> TASK TO COMPLETE
Every line of the data that includes "link" should be copied out.

Collected data:
::::::
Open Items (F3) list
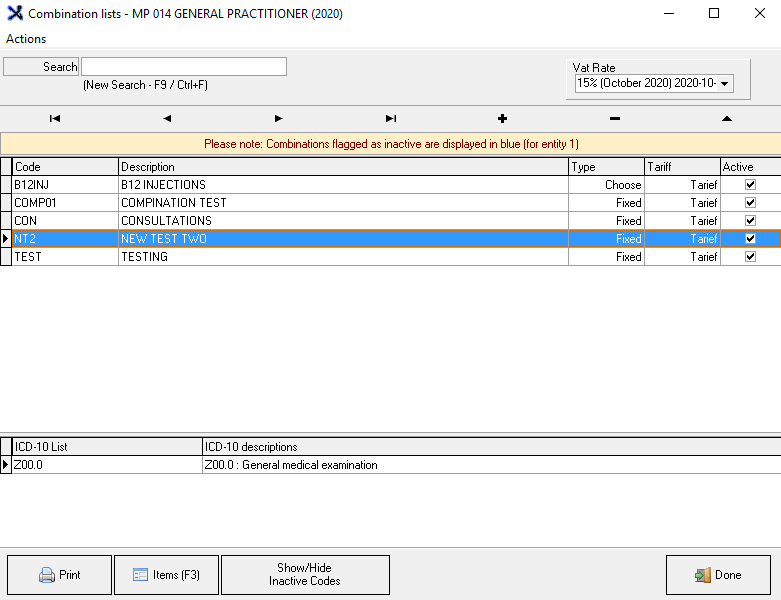[x=166, y=575]
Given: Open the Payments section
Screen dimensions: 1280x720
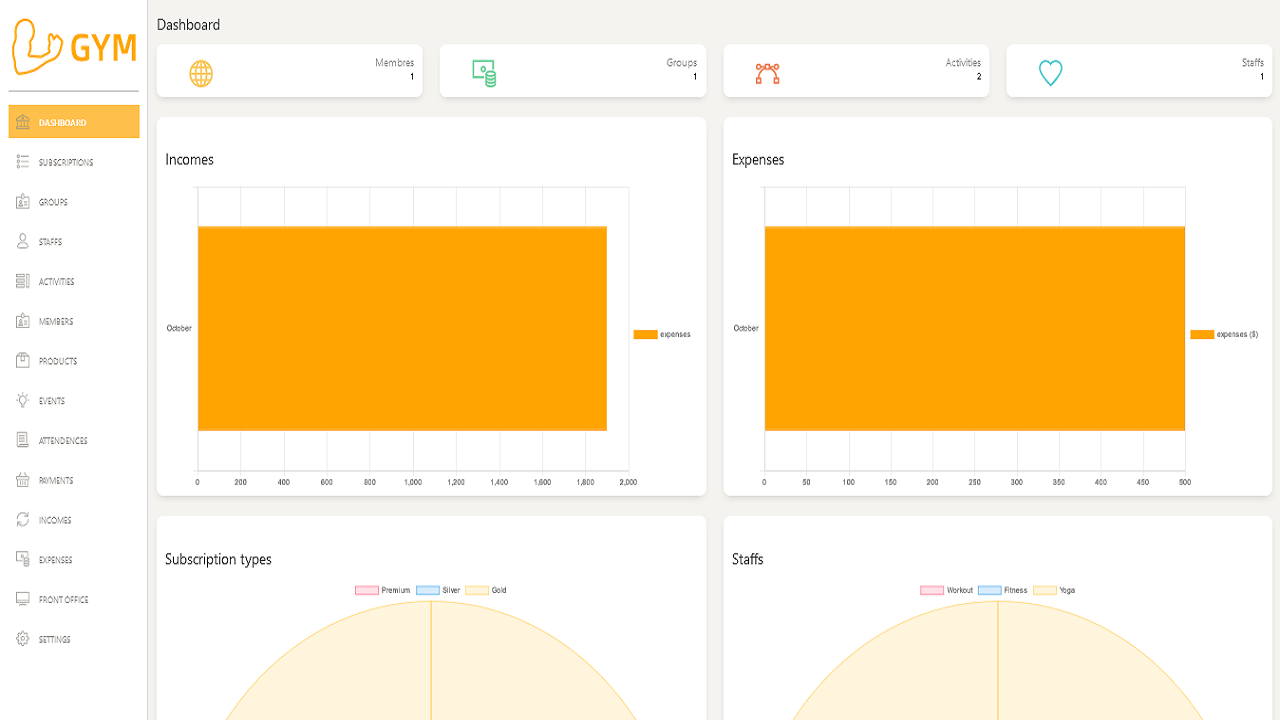Looking at the screenshot, I should pyautogui.click(x=22, y=480).
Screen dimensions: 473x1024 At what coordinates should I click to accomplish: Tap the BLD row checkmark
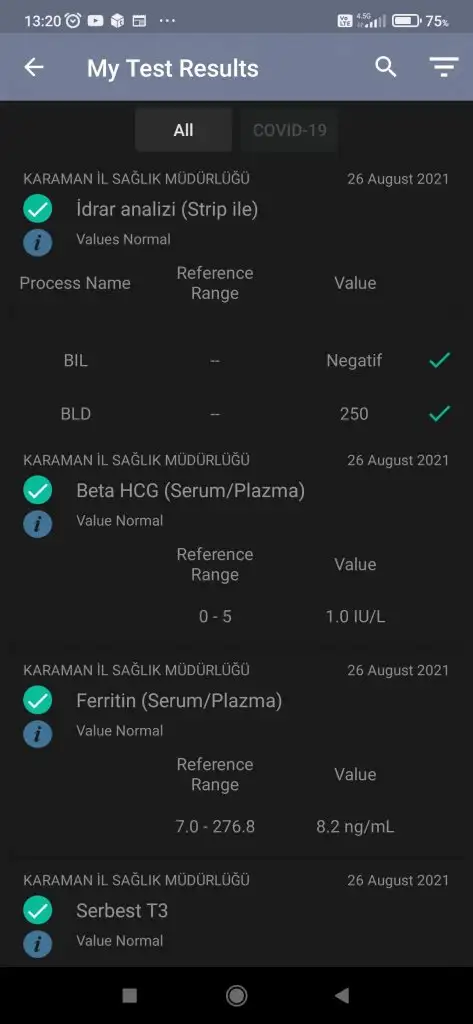point(440,413)
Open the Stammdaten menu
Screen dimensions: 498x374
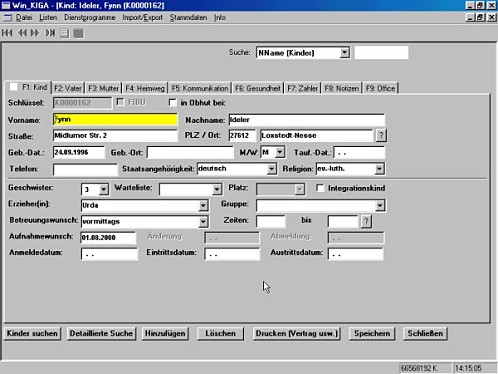(x=188, y=17)
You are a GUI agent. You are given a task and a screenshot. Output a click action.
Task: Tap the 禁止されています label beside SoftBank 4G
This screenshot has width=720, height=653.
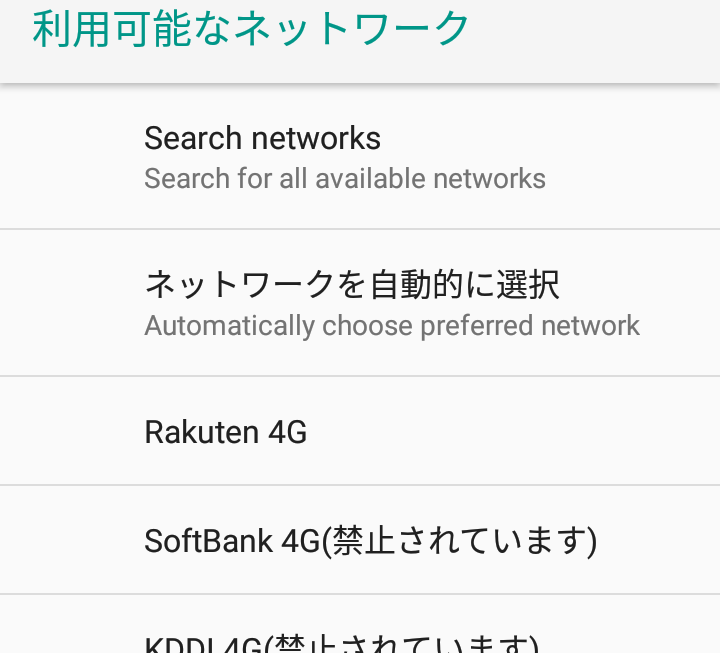point(463,541)
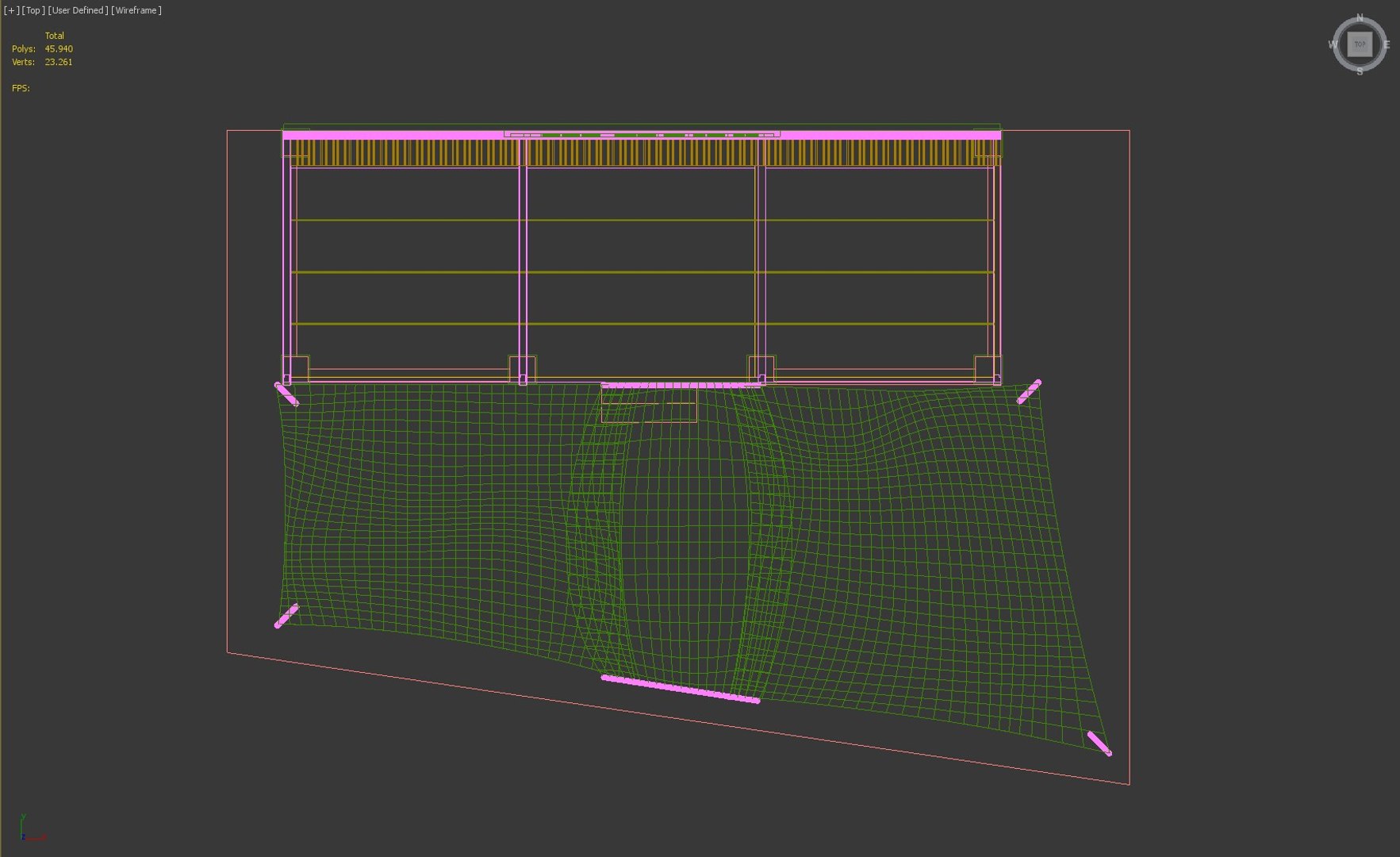Click the world axis tripod gizmo
Image resolution: width=1400 pixels, height=857 pixels.
pyautogui.click(x=32, y=828)
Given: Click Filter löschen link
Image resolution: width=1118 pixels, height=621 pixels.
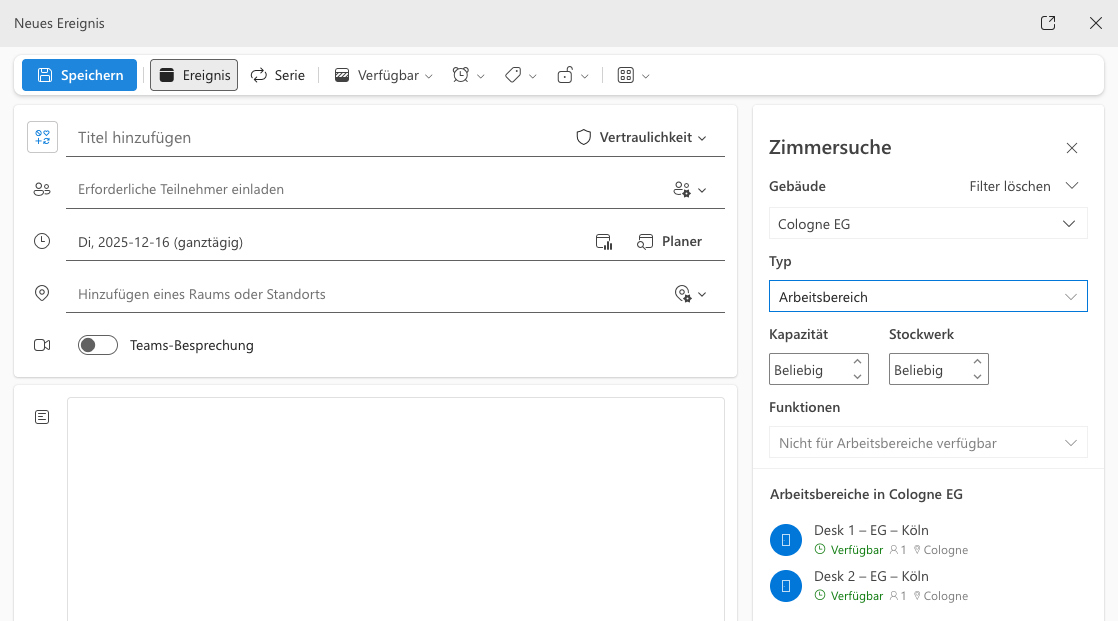Looking at the screenshot, I should click(1010, 186).
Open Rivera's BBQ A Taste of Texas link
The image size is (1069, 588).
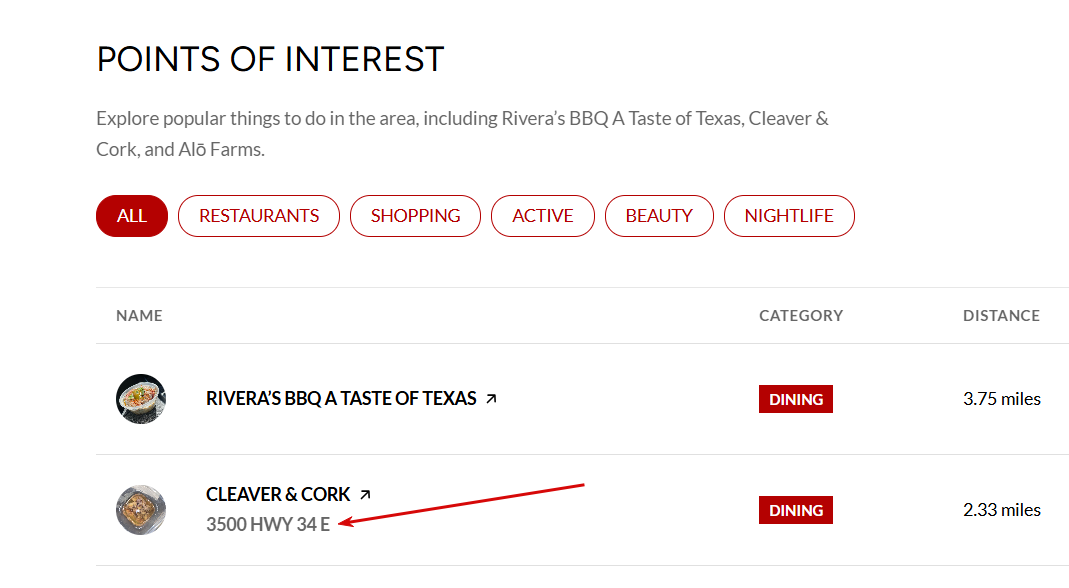point(341,399)
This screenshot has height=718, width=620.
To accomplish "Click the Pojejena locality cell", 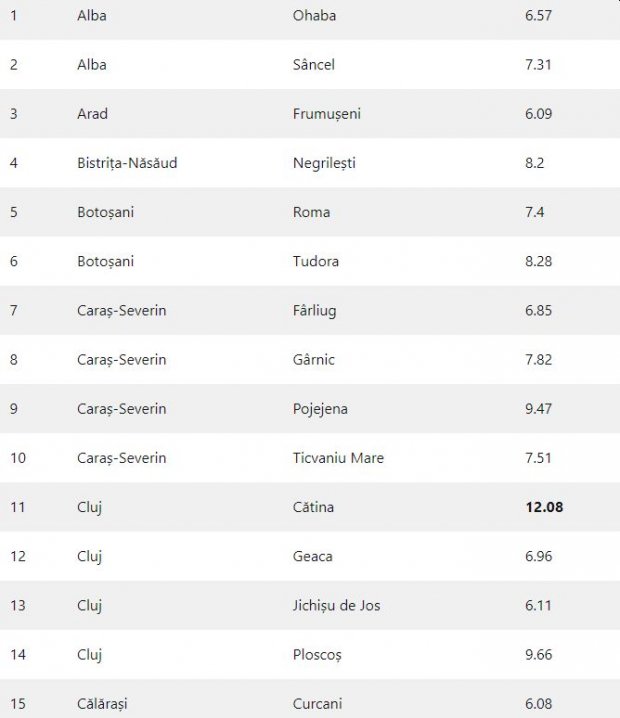I will click(x=320, y=409).
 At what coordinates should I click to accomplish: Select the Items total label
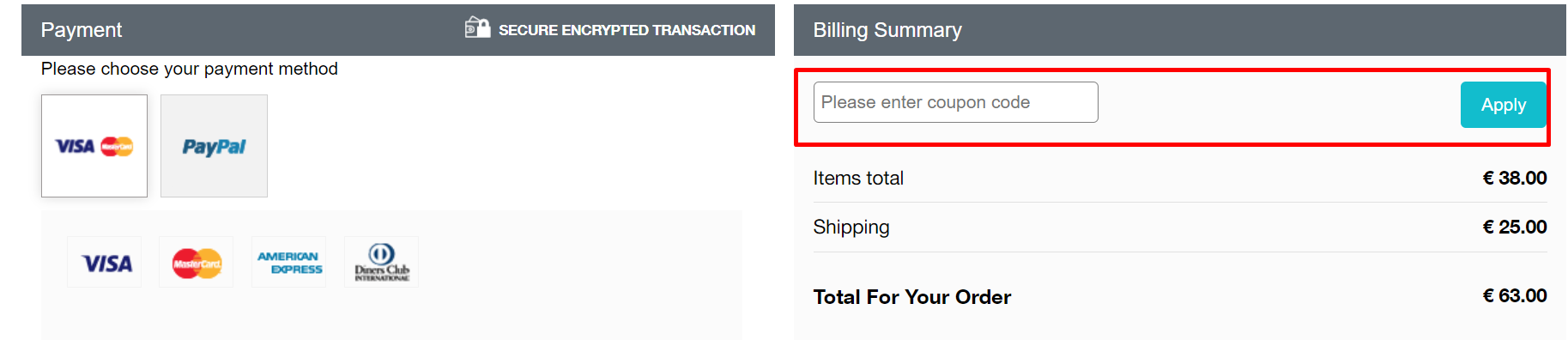pos(858,178)
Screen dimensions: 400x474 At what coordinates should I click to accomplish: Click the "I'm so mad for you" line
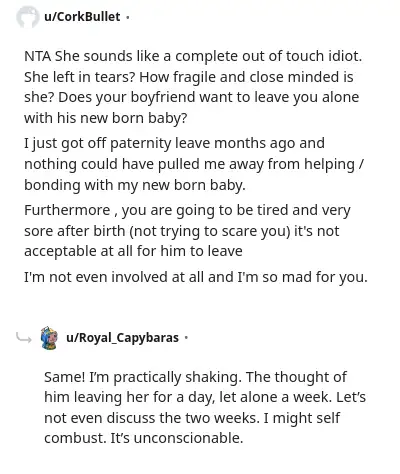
::::::
> ANSWER TO THIS PROBLEM
Given: Click Filter löschen link
Open Rivera's BBQ A Taste of Texas link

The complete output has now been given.